DATASET EXCERPTS:
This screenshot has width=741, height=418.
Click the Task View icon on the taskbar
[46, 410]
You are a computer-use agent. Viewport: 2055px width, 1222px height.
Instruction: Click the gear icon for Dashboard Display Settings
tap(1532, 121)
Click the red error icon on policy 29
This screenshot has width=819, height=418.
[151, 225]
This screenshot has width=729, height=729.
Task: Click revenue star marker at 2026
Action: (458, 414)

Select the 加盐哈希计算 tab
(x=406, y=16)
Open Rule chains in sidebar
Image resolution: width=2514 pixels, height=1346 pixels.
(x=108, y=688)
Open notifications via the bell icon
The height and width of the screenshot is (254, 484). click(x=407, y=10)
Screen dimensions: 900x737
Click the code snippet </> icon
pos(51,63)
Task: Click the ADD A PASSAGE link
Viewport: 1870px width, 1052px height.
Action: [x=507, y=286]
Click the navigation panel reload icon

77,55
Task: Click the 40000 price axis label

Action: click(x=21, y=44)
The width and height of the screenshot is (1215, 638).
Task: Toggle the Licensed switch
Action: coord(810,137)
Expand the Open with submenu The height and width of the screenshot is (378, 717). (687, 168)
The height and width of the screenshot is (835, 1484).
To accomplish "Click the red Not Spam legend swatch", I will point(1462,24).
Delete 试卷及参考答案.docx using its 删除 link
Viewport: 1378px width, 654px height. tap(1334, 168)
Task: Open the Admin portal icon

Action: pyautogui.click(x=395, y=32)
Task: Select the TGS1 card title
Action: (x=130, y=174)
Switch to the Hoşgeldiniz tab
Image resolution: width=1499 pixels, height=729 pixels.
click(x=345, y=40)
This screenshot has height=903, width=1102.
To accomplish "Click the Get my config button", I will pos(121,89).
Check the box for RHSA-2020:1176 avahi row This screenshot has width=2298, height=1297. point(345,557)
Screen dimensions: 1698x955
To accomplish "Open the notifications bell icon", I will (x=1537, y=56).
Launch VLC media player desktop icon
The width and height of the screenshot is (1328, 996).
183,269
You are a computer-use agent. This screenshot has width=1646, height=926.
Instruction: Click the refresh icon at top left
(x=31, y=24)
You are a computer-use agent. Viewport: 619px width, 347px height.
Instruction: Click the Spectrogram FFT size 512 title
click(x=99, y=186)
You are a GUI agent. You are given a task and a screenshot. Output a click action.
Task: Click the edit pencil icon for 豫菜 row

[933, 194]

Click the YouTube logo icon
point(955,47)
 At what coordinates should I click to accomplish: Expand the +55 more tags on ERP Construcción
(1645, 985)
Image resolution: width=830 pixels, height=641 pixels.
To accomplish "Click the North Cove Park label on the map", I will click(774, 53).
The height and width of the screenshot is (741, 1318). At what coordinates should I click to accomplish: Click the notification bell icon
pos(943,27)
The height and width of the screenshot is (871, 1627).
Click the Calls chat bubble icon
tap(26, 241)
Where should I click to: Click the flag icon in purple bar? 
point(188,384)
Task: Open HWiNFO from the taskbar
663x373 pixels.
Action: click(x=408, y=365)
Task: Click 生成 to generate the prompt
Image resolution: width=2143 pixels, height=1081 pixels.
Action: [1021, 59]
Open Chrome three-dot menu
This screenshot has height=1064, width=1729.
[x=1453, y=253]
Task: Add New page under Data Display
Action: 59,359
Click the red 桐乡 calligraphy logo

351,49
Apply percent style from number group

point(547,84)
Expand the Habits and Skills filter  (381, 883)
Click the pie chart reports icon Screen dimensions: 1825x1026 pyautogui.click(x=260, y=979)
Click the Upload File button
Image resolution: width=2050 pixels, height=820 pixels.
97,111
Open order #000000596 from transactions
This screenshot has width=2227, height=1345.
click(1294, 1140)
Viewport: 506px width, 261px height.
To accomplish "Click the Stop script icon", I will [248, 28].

PROMPT: Would you repeat, exactly and with nothing added, every line from the line containing "You are a GUI" through the last line of the records above?

SOLUTION:
You are a GUI agent. You are given a task and a screenshot. Output a click action.
Task: Click the edit pencil icon for 豫菜 row

[933, 194]

Click the YouTube logo icon
point(955,47)
 At what coordinates should I click to accomplish: Expand the +55 more tags on ERP Construcción
(1645, 985)
Image resolution: width=830 pixels, height=641 pixels.
To accomplish "Click the North Cove Park label on the map", I will click(774, 53).
The height and width of the screenshot is (741, 1318). At what coordinates should I click to accomplish: Click the notification bell icon
pos(943,27)
The height and width of the screenshot is (871, 1627).
Click the Calls chat bubble icon
tap(26, 241)
Where should I click to: Click the flag icon in purple bar? 
point(188,384)
Task: Open HWiNFO from the taskbar
663x373 pixels.
Action: click(x=408, y=365)
Task: Click 生成 to generate the prompt
Image resolution: width=2143 pixels, height=1081 pixels.
Action: [1021, 59]
Open Chrome three-dot menu
This screenshot has height=1064, width=1729.
[x=1453, y=253]
Task: Add New page under Data Display
Action: 59,359
Click the red 桐乡 calligraphy logo

351,49
Apply percent style from number group

point(547,84)
Expand the Habits and Skills filter  (381, 883)
Click the pie chart reports icon Screen dimensions: 1825x1026 pyautogui.click(x=260, y=979)
Click the Upload File button
Image resolution: width=2050 pixels, height=820 pixels.
97,111
Open order #000000596 from transactions
This screenshot has width=2227, height=1345.
click(1294, 1140)
Viewport: 506px width, 261px height.
To accomplish "Click the Stop script icon", I will [248, 28].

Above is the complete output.